Extrait source:
++++++++
Qu’a changé la loi Sapin 2 ?
Entre 2000 et 2015, les autorités françaises ont attaché peu d’importance à la lutte contre la corruption internationale de leurs champions nationaux. Aucune condamnation pénale définitive n’a été prononcée pendant ces quinze ans. La France n’était pas seule dans ce cas. Encore maintenant, très peu de pays, y compris les États-Unis, sanctionnent leurs propres entreprises dans des cas de corruption d’agents publics étrangers, préférant se concentrer sur la corruption nationale.
Les États-Unis, qui se sont autodéclarés gendarmes du monde économique, ont eu alors beau jeu de justifier leurs interventions contre les sociétés européennes en arguant que cette situation créait une distorsion de concurrence au détriment des entreprises américaines, qui elles étaient bien sûr vertueuses.
Puis, il y eut les affaires Alstom (FCPA) et BNP Paribas (enfreinte aux embargos) en 2014 qui ont déclenché une prise de conscience brutale du problème de l’asymétrie des sanctions et de l’extraterritorialité du droit américain. La réaction fut la création en 2016 de la loi Sapin 2 après la publication de l’excellent rapport Lellouche-Berger.
En créant l’Agence française anticorruption, en imposant aux grandes entreprises françaises de mettre en place huit procédures anticorruption et en instaurant le principe de la Convention judiciaire d’intérêt public (CJIP), la France a prouvé sa volonté de rattraper son retard. La loi Sapin 2 est ainsi devenue la loi la plus stricte en matière de lutte contre la corruption internationale et une référence mondiale. Pour l’instant, ses plus grands succès ont été sa capacité à « rapatrier » en France une partie des amendes des entreprises françaises poursuivies initialement par les autorités américaines et anglaises. D’abord avec le cas de la Société Générale où la France a pu partager l’amende pour moitié avec les États-Unis puis avec l’affaire Airbus où, cette fois, les deux tiers de l’amende ont été payés au Trésor français.
++++++++
Données fournies:
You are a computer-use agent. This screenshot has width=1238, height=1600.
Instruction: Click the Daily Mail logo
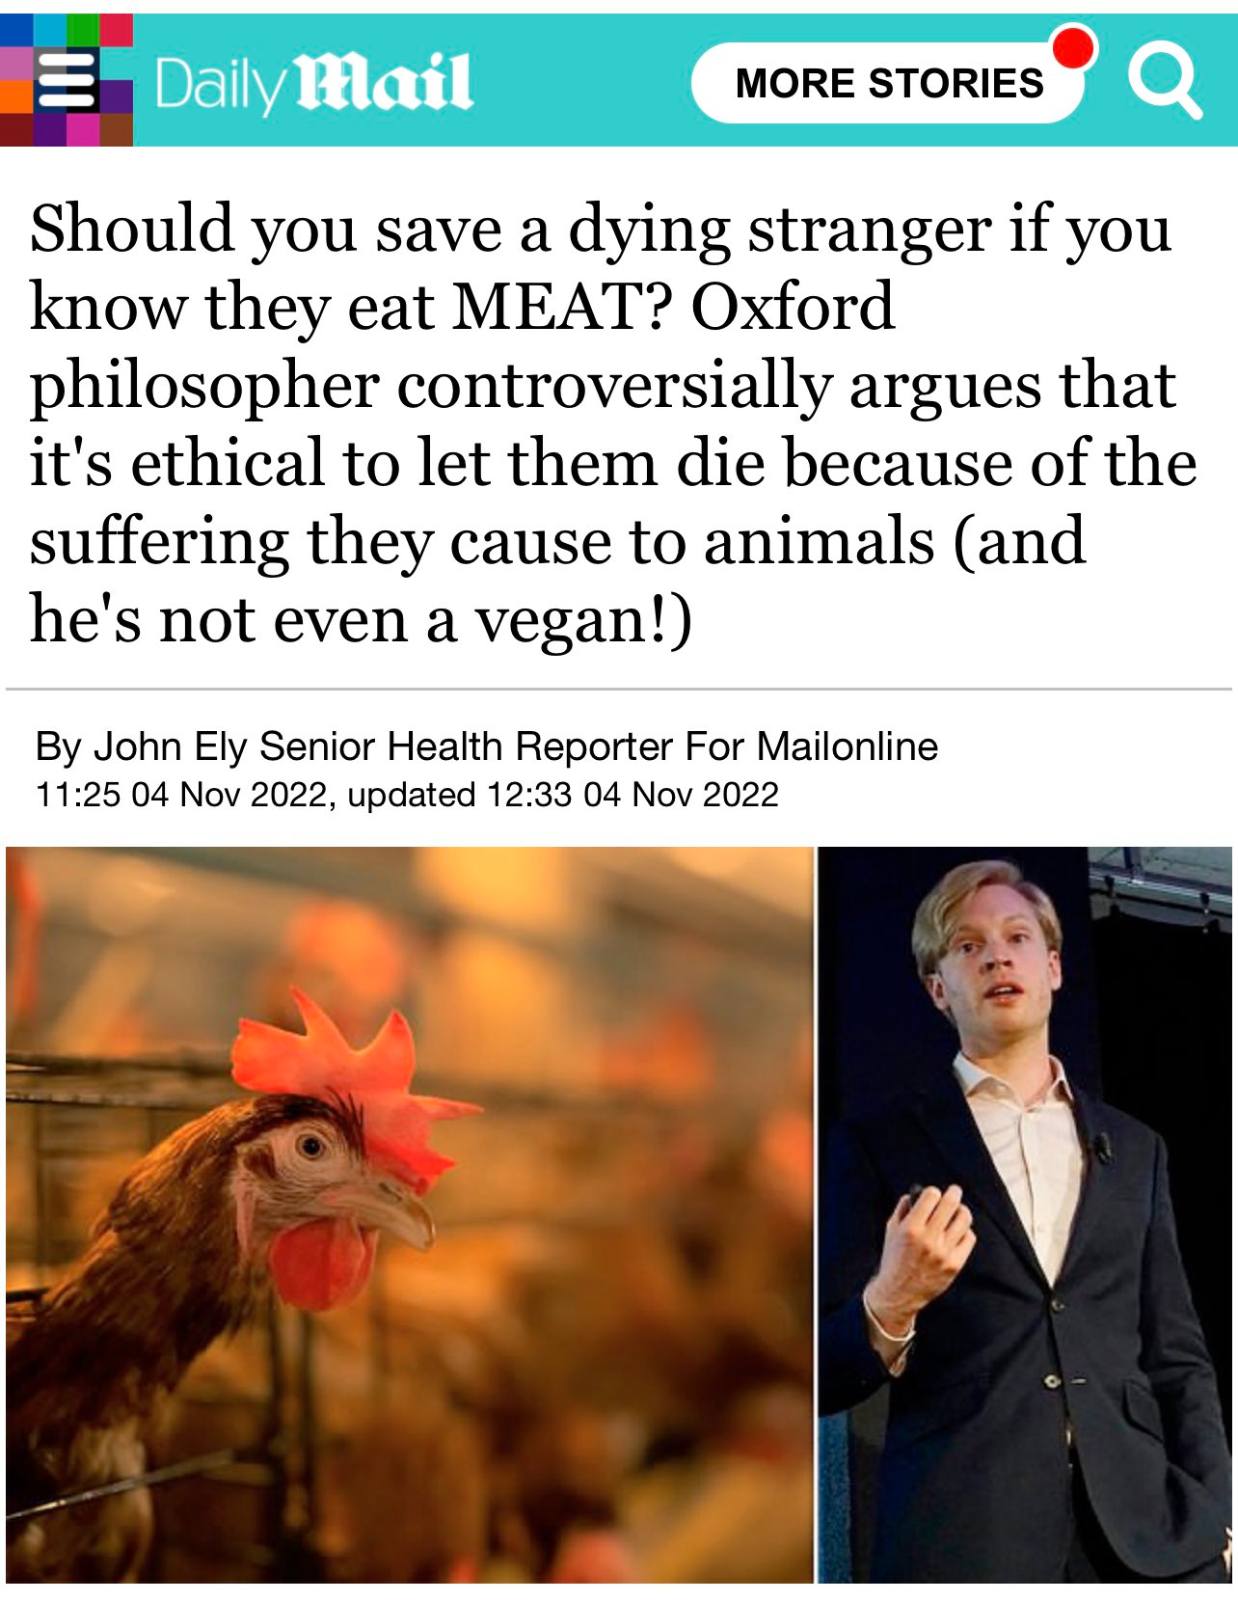click(313, 82)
++++++++
Consigne 1: D'après l'extrait sur la loi Sapin 2, quelle part de l'amende a été payée au Trésor français dans l'affaire Airbus ?
Consigne 2: Transcrivez fidèlement le passage de l'extrait sur la loi Sapin 2 qui commence par « Entre 2000 et » et se poursuit jusqu'à « bien sûr vertueuses. ».

Résultat attendu 1: Les deux tiers de l'amende.

Résultat attendu 2:
Entre 2000 et 2015, les autorités françaises ont attaché peu d’importance à la lutte contre la corruption internationale de leurs champions nationaux. Aucune condamnation pénale définitive n’a été prononcée pendant ces quinze ans. La France n’était pas seule dans ce cas. Encore maintenant, très peu de pays, y compris les États-Unis, sanctionnent leurs propres entreprises dans des cas de corruption d’agents publics étrangers, préférant se concentrer sur la corruption nationale.
Les États-Unis, qui se sont autodéclarés gendarmes du monde économique, ont eu alors beau jeu de justifier leurs interventions contre les sociétés européennes en arguant que cette situation créait une distorsion de concurrence au détriment des entreprises américaines, qui elles étaient bien sûr vertueuses.